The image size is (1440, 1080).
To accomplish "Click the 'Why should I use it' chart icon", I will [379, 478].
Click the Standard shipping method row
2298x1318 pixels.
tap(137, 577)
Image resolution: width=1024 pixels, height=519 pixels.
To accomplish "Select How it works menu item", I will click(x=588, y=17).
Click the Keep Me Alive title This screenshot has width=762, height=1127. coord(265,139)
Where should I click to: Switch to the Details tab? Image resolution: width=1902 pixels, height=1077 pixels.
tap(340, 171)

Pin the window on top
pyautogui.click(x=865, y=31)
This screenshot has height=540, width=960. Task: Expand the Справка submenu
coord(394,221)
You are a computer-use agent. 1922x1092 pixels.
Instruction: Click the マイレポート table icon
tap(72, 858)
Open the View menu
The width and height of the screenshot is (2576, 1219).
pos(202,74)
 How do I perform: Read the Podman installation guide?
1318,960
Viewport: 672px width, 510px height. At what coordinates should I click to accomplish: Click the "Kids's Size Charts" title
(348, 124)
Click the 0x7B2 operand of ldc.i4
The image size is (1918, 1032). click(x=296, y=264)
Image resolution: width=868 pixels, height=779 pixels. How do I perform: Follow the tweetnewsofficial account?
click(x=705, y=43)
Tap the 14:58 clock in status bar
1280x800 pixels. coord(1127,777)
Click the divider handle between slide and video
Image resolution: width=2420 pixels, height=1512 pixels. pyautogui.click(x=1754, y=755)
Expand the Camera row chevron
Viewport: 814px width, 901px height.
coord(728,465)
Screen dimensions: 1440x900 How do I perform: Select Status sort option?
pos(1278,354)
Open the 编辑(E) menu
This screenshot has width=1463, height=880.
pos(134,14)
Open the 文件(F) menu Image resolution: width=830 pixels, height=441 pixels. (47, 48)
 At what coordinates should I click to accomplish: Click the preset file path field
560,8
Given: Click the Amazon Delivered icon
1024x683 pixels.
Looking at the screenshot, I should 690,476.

= = = =

Please write out the lines from the one containing "Viewport: 672px width, 510px" through the one containing "coord(728,465)", copying each exactly as it stands.

Viewport: 672px width, 510px height. At what coordinates should I click to accomplish: Click the "Kids's Size Charts" title
(348, 124)
Click the 0x7B2 operand of ldc.i4
The image size is (1918, 1032). click(x=296, y=264)
Image resolution: width=868 pixels, height=779 pixels. How do I perform: Follow the tweetnewsofficial account?
click(x=705, y=43)
Tap the 14:58 clock in status bar
1280x800 pixels. coord(1127,777)
Click the divider handle between slide and video
Image resolution: width=2420 pixels, height=1512 pixels. pyautogui.click(x=1754, y=755)
Expand the Camera row chevron
Viewport: 814px width, 901px height.
coord(728,465)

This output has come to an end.